観柳邸から持ち出せたのは四人の頭蓋だけ―――一度は樹海の土に還したが、今は京都の仲間の傍で眠っている。
盆や暮れには皆で訪れ、花を手向けて草引きをしながら、慌ただしくも賑やかな一日を過ごす。
それは自分達の中ではごく当たり前の習慣になっていて、きっとこれから先も変わらずずっと続いていくのだろう。
般若達は相変わらずの賑やかさに、苦笑いしながら彼岸で目を細めているに違いない。

「なら、いいでござる。拙者も巴の墓へ参る為に年に一度は京都へ赴く。
 その時にでも、改めて参らせて貰うでござるよ」

般若達とはかつて刃を交えた仲だが、剣心の内に個人的な遺恨は無い。
唯一と仰いだ主の為に命を散らした四人の冥福を静かに祈りたい―――今はただ、それだけだった。

 

 

「それにしても、お主もすっかり『小料理屋の若旦那』と言う態が様になって来たでござるな」

嫌味ではなく、ごく素直な感想だ。
数年前には想像するのも難しかったが、今では当たり前の事実として受け容れている自分が居る。
それは剣心や薫のような第三者にしてもそうだし、蒼紫自身にとっても同じだった。

「―――俺もお前も、生きながら地獄を見た。
 一度死んで生まれ変わったのだと思えば……そんなに不思議な話でもないだろう」

ことり、と蒼紫が湯呑みを置いた。

 

目を伏せれば、今も修羅として生きた日々をはっきりと思い出す事が出来る。
主と慕ってくれた部下を死なせ、かつては背中を預けて共に戦った仲間に刃を向け、そして何より守りたいと願った操に……別れを告げた。
もしもあの時、操が自分の存在を願っていなかったなら―――今の自分は無いと、蒼紫には言い切ることが出来る。
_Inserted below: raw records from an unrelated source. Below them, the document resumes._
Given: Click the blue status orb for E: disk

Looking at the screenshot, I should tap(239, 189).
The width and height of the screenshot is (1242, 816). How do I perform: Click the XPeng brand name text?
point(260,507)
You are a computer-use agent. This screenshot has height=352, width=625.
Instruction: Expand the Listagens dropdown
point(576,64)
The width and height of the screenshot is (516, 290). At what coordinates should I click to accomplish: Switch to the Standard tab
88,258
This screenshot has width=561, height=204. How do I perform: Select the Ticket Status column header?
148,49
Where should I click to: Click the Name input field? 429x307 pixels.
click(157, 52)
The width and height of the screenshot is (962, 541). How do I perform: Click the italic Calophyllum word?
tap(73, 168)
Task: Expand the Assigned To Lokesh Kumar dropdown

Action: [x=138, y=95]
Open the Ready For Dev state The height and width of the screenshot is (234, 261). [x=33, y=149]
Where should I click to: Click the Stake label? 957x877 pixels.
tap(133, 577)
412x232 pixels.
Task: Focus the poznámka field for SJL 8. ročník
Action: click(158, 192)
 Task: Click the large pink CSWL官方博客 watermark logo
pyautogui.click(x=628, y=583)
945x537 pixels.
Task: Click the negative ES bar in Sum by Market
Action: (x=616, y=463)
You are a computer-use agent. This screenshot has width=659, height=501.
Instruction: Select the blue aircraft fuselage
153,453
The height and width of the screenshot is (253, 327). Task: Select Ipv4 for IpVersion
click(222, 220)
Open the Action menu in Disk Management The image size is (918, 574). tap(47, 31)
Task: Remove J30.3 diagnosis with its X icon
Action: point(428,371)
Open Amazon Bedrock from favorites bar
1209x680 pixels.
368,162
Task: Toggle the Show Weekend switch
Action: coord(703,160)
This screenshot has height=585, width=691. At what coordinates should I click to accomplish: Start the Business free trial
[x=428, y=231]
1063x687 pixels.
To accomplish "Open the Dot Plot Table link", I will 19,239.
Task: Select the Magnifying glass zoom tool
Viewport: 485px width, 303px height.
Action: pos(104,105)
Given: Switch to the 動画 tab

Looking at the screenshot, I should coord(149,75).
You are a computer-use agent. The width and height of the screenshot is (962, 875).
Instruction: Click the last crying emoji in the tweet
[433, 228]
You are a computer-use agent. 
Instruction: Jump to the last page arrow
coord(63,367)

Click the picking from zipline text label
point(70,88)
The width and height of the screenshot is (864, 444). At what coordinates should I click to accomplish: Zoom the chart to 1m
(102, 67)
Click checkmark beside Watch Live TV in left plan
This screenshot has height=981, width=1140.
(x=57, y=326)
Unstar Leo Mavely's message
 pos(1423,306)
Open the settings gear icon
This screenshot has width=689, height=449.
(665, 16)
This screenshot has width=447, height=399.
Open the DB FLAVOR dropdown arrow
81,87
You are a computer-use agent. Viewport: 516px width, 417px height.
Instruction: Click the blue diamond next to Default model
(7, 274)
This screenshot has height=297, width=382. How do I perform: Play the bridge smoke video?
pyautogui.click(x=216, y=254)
彼女の存在そのものが、自分にとっての最大の奇蹟。その彼女が願ったからこそ、自分は生かされている。
神と呼ばれるもののきまぐれなのか、それとも冥府を統べる王に嫌われたのか。
いずれにしても人の手が決して及ばぬであろう、何らかの大いなる意思によって。

「一度は捨てる覚悟をした命。それがこうして今も生き恥を晒す事を許されているのには理由がある……そう言う事だ」
「確かに」

顎を引き、剣心が小さく頷く。

 

剣心も生きながら地獄を見て、そこから這い上がって来た身だ。だからこそ今の自分が在る。
あのまま生きる事に絶望して全てを諦めていれば、薫が生きていた事実も知らず、縁の謀った通りに絶望の内に命絶えていただろう。
こんな風に蒼紫と茶の湯を交わす事も無く、そして剣路が誕生する事も無かった。

「俺が今在るのは、操が俺の命を望んだからだ。そうでなければ、俺の命運は比叡山で尽きていただろう」
「それでは、操殿がお主の命運の全てを握っているのでござるな」

冗談めかして口にしたが、剣心の目は存外真剣だった。
蒼紫には操が、自分には薫が居た。一人の女性の存在が自分達の命運を定めたというのは、あながち間違ってはいない気がする。

蒼紫の口元に、珍しくふっ、と小さく笑みが浮かんだ。

「そうだな。俺にとって操は、空気のような存在なのかもしれん」
「空気……?」

 

十は歳を若く見せる大きな瞳を、剣心が瞬かせる。

「空気というのは……つまり、在って当然だと……そういう事でござるか?」

彼女が傍に在るのは蒼紫にとって当たり前の事で、居ても居なくても気にならない存在というのだろうか。
だが蒼紫は、頭(かぶり)を振ってみせた。

「そうではない。空気が無ければ、そもそも人は生きていけないだろう」

 

操が居なければ生きていけないのだと。

以前の彼を知る者ならば思わず耳を疑うような言葉を口にして、蒼紫は瞳に微かな笑みを映した。

 

 

「ただいまー!」
「おかえりでござる」

一刻(二時間)ばかりして、薫と操が道場に戻って来た。
薫に抱かれたまま眠ってしまった剣路を、出迎えた剣心が引き受ける。
いかに息子に嫌われていても、流石に寝ている時には大人しく抱かれていた。

「緋村、蒼紫様は?」

土産に買って来たわらび餅を手に、操が尋ねる。

「客間で休んでいるでござるよ」
「ありがと」

 

たた、と小走りで廊下を歩く所作は、以前のままの操だ。
長く伸ばした髪を肩口で切り揃え、作務衣が袴になり、娘から妻になったのだとしても、彼女は彼女らしさを全く喪ってはいない。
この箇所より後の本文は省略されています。